┌─ Records for processing

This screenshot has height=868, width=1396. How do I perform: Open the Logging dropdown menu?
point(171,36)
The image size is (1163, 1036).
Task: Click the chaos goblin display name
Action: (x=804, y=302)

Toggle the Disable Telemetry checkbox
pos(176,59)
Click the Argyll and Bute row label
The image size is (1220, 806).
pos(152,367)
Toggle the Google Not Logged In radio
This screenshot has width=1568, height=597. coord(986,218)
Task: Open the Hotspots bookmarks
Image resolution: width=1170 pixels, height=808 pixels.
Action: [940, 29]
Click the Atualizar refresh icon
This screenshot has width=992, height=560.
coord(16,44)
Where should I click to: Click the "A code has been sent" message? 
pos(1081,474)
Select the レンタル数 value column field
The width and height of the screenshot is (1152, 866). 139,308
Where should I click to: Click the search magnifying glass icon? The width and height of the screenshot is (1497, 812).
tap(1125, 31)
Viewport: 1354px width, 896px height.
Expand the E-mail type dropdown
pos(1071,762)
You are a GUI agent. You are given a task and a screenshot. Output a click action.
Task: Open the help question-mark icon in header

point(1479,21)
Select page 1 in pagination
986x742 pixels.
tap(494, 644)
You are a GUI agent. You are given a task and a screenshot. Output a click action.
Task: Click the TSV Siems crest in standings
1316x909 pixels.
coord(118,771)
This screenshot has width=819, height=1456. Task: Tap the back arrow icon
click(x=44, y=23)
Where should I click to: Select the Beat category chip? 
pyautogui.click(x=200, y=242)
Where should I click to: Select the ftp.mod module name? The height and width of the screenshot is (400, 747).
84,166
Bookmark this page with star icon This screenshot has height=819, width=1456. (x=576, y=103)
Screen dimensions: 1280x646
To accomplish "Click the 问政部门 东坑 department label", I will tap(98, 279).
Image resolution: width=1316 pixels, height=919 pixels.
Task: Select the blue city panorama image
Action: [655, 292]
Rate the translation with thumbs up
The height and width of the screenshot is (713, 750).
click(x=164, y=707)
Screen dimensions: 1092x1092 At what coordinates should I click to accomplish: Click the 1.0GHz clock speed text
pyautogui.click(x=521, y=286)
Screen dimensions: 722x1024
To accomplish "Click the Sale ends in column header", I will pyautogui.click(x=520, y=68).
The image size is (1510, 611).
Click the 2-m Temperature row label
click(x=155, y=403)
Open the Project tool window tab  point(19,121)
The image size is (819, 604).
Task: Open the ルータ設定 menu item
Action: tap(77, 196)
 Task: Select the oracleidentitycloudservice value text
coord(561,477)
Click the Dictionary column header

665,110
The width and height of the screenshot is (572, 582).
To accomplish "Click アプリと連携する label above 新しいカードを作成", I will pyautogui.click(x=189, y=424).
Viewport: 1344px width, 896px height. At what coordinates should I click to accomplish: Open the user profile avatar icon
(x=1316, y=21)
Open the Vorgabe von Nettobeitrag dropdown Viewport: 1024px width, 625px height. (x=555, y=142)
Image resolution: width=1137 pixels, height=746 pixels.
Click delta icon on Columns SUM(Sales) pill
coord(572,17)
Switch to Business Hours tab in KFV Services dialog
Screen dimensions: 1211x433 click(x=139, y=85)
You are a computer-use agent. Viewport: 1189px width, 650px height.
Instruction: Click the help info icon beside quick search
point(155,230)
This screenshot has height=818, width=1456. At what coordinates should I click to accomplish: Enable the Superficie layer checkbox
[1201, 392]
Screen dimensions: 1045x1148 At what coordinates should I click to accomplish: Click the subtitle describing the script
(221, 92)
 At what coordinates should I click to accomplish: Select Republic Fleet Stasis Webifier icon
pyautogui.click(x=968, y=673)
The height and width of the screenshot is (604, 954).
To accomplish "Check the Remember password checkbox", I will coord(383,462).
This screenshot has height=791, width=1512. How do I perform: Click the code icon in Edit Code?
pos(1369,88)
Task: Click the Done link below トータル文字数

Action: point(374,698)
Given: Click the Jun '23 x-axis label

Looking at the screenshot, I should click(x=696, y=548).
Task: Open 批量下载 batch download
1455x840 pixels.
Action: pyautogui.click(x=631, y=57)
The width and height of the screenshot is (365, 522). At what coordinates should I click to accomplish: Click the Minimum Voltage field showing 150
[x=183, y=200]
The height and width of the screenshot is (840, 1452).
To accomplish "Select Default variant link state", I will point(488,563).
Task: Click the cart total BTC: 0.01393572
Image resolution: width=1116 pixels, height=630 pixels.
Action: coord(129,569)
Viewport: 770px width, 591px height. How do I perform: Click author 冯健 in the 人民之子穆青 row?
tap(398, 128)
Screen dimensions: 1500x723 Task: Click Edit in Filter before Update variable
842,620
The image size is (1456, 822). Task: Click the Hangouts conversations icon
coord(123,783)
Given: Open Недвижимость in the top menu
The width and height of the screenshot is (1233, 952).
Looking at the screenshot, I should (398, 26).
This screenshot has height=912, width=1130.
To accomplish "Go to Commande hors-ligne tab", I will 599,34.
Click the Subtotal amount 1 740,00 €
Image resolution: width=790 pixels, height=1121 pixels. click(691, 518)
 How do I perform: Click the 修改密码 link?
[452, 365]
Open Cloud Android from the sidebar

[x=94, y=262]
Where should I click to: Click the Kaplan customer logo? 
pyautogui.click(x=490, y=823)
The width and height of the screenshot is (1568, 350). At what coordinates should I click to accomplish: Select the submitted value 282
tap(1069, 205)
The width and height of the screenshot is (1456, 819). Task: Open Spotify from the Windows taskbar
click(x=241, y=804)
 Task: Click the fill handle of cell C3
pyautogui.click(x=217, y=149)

└─

#### Work instructions:
Start at the line that has "Where should I click to: Select the Beat" and stop after the line that has "Bookmark this page". Edit those lines so "star icon" becomes "star button", and leave everything else as it is.

#### Written answer:
Where should I click to: Select the Beat category chip? 
pyautogui.click(x=200, y=242)
Where should I click to: Select the ftp.mod module name? The height and width of the screenshot is (400, 747).
84,166
Bookmark this page with star button This screenshot has height=819, width=1456. (x=576, y=103)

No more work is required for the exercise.